=== TEXTE SOURCE ===
_ _ _ _
Blocages des facs : à la rencontre des étudiants en colère

undefined 23 avril 2018 undefined 12h42

Manon Merrien-Joly

Alors que la Sorbonne appelle à la levée du blocus, que Nanterre vient de voter le blocage illimité et que Tolbiac a été évacuée, les mouvements de révolte étudiante semblent plus que contrastés après un mois de protestations. Et les étudiants, eux, qu'en pensent-ils ?

Procédons d'abord à un bref rappel des deux lois étudiantes qui suscitent principalement la controverse : la loi dite ORE (d'Orientation et de Réussite des Etudiants) a été mise en place pour supplanter le procédé du tirage au sort et dans la continuité de Parcours Sup. Selon Emmanuel Macron, "ce sont les équipes pédagogiques des universités qui analyseront les dossiers. Quand il y a plus de candidats que de places, c’est ce processus qualitatif qui adviendra" et la sélection se fera sur la base "d'attendus", soit des connaissances et des compétences requises pour intégrer la formation.
_ _ _ _
=== DONNÉES FOURNIES ===
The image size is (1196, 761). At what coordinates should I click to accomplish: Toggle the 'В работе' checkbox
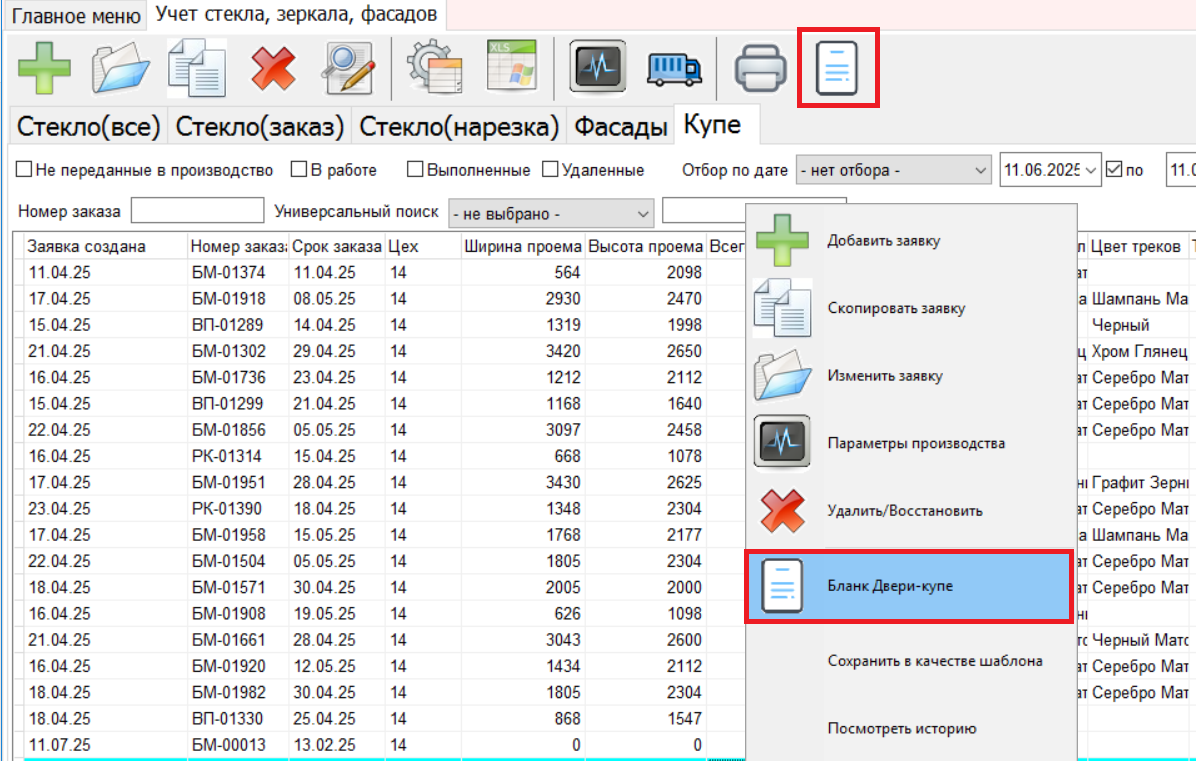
_ _ _ _
=== OBJECTIFS ===
1 - Transcrivez le passage de l'article sur les blocages des facs qui va de « Alors que la » à « qu'en pensent-ils ? ».
2 - Dans l'article sur les blocages des facs, que signifie le sigle ORE ?
3 - Reprenez l'article sur les blocages des facs à la suite de sa dernière phrase.

=== RÉPONSES PAR TÂCHE ===
1 -
Alors que la Sorbonne appelle à la levée du blocus, que Nanterre vient de voter le blocage illimité et que Tolbiac a été évacuée, les mouvements de révolte étudiante semblent plus que contrastés après un mois de protestations. Et les étudiants, eux, qu'en pensent-ils ?

2 - Orientation et Réussite des Etudiants.

3 -
Cette réforme revendique une volonté "d'accompagnement personnalisé des étudiants". De nombreuses associations étudiantes et sociologues s'en inquiètent, craignant que son application engendre des discriminations à la sélection et des inégalités entre femmes et hommes à l'entrée.

Concernant Parcours Sup, c'est la plateforme qui a remplacé Admission PostBac (APB pour les intimes) en janvier dernier. Elle permet aux étudiants d'accéder aux études souhaitées et d'y constituer ses dossiers. Cette nouveauté, là aussi, ne fait pas l'unanimité. Certains l'accusent d'aller à l'encontre du principe de libre accès à l'université.

Le Bonbon est allé à la rencontre de 5 personnalités rencontrées au cours des blocus, pour avoir un aperçu du mouvement de l'intérieur. Ce vendredi 11 avril, les partiels devaient avoir lieu pour certains étudiants de Nanterre et de Sciences Po à la maison des examens d'Arcueil : des étudiants ont également bloqué le lieu, entrainant le report desdits examens.

Ces entretiens ont eu lieu entre le 12 et le 16 avril dernier.

Georges K., 23 ans, étudiant en droit à Paris 2 (Panthéon-Assas)

Comment te positionnes-tu dans cette occupation ?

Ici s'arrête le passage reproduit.